---------- Text section

Although the implemented system is still a prototype, it reveals an essential feature of our model system. The heart of the system is the hyper-link. It connects genomic data in ACEDB which is a object-oriented type database to the Cell Dictionary (Cellular Space) based on a relational database, and it also connects the Cell Dictionary to the reconstructed image of the embryo represented by the VRML model. This type of connection was very difficult, if not impossible, to achieve before the advent of the new Internet-related technologies, such as WWW (HTML), multimedia WWW browser, and VRML as well as database interface (CGI, Common Gateway Interface) programs between WWW and databases. These new tools now enabled us to link different sets of data and knowledge of biological systems to that of others.

With C. elegans as a model organism, we are particularly interested in the reconstruction of its embryonic development up to a stage of about 50 cells, since technically speaking it is manageable to reconstruct the embryonic development up to this stage, and scientifically speaking, before the 50-cell stage we can observe most dynamic events in morphogenesis, such as the determinations of the three body axes, the birth of all the founder cells, and the initial phase of gastrulation, which is one of the most essential events in animal development.

In the past decade, we have been gaining increasingly sophisticated knowledge about the basic molecular mechanisms that relate genes to the three-dimensional body plan of animal development, such as those for origins of the body axes of Drosophila embryos, neurulation (neural tube formation) of Xenopus and chickens, body axial formation and gastrulation of C. elegans, and neural plasticity of Aplysia, mice, and monkeys. A quite similar approach may also be applied to these processes. Thus extending our system so that it will become relevant for describing these deveopmental processes will be the next target of our studies.

5. Conclusion

We have developed a computerized-system that aims to represent embryonic development as the dynamic organization of a structure, as formed by a cellular aggregate. The system also allows one to link intracellular phenomena, such as gene expression, to a member of the embryonic cell aggregate at a given stage. The system is based on a three layer model: the molecular level (Genomic Space that relates to gene expression, signal transduction pathways, etc.), cellular level (Cellular Space), and organismal level (Developmental Space of three dimensional cell aggregates).

Although conceptually general in nature, the system was specifically implemented to represent the embryonic development of C. elegans. Part of the system is already available on the Internet so that it may be used by a wide range of people from students to advanced researchers.

--------------------

◆ Activity list
(A) Translate this sentence from the text on the embryo modeling system into Spanish: "Part of the system is already available on the Internet so that it may be used by a wide range of people from students to advanced researchers."
(B) According to the text on the embryo modeling system, what three levels make up the model the system is based on?

---------- Extracted entries

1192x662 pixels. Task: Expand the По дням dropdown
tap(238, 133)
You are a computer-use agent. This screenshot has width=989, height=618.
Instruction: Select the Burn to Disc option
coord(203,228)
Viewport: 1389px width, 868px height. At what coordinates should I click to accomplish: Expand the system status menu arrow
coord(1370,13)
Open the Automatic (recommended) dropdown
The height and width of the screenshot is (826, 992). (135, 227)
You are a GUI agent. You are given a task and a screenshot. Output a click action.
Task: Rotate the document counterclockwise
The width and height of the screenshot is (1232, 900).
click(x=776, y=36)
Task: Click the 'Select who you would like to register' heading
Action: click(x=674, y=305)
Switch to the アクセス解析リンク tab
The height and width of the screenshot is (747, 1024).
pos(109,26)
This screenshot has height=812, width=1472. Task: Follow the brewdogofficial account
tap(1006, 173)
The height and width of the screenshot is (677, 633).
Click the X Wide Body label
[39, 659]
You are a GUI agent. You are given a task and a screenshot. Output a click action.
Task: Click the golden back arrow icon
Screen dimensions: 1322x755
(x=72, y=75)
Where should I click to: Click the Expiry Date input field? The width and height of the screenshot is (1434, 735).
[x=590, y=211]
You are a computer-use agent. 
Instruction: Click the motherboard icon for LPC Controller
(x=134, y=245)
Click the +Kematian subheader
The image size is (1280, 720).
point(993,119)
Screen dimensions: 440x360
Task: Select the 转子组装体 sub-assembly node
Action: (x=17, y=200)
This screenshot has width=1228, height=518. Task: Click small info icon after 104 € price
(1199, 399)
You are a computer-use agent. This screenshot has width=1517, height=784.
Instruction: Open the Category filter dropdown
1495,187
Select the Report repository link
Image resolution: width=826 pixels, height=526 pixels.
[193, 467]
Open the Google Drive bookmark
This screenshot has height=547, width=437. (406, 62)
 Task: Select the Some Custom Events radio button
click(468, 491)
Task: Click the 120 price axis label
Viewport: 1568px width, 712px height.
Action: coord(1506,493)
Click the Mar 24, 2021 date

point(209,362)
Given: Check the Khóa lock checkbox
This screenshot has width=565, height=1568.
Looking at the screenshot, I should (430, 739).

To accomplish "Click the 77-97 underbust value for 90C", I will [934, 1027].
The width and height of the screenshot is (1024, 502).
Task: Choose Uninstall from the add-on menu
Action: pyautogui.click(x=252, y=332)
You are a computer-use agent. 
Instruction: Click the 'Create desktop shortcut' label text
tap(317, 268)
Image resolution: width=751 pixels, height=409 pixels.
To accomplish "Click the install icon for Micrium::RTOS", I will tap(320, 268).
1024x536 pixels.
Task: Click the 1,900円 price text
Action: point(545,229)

--------------------

◆ Solutions per task
(A) Parte del sistema ya está disponible en Internet, de modo que puede ser utilizado por una amplia variedad de personas, desde estudiantes hasta investigadores avanzados.

(B) The molecular level (Genomic Space), the cellular level (Cellular Space), and the organismal level (Developmental Space).